WHAT YOU ARE ASKED TO DO: Reproduce the records exactly, but not the pictures.

MATERIAL FOR THIS EXERCISE:

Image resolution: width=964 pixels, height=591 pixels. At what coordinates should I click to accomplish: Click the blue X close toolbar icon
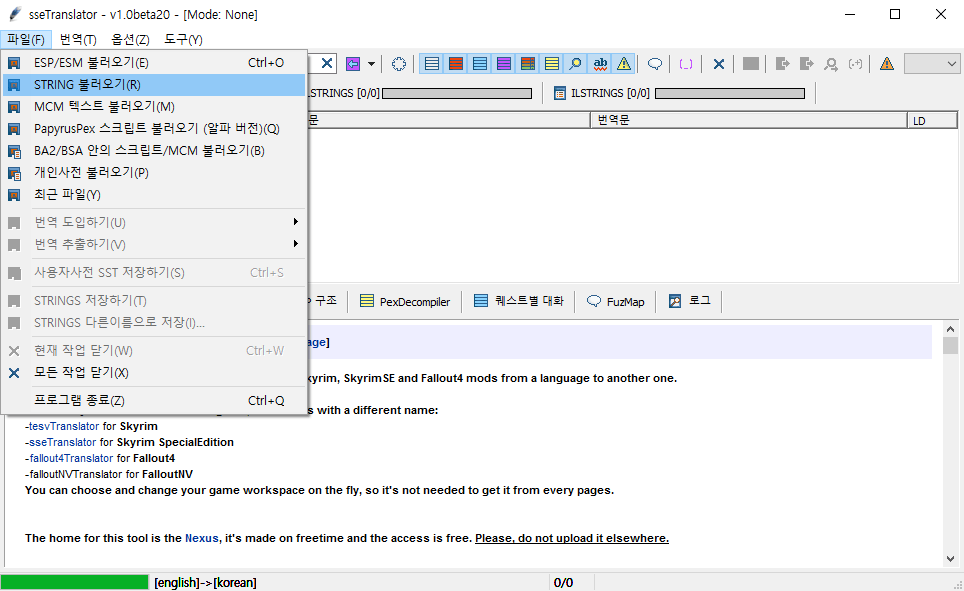(717, 63)
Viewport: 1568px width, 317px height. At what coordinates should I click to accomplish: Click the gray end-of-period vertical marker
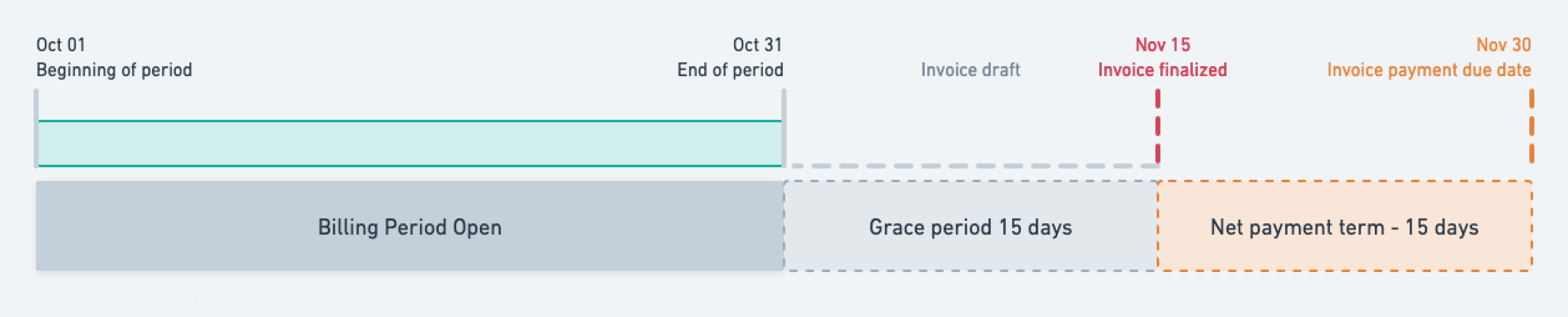(x=783, y=129)
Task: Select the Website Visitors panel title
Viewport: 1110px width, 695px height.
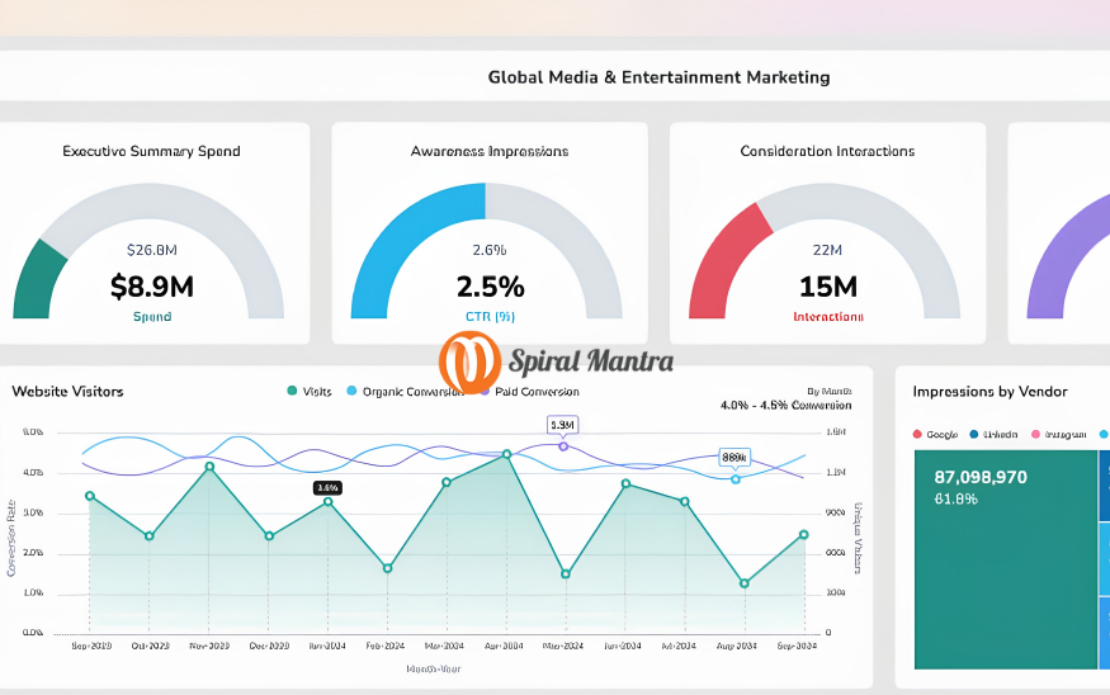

EXERCISE SOLUTION:
Image resolution: width=964 pixels, height=591 pixels. At what coordinates should I click to accomplish: Click the blue X close toolbar icon
(717, 63)
Viewport: 1568px width, 317px height. At what coordinates should I click to accomplish: Click the gray end-of-period vertical marker
(x=783, y=129)
Task: Select the Website Visitors panel title
Viewport: 1110px width, 695px height.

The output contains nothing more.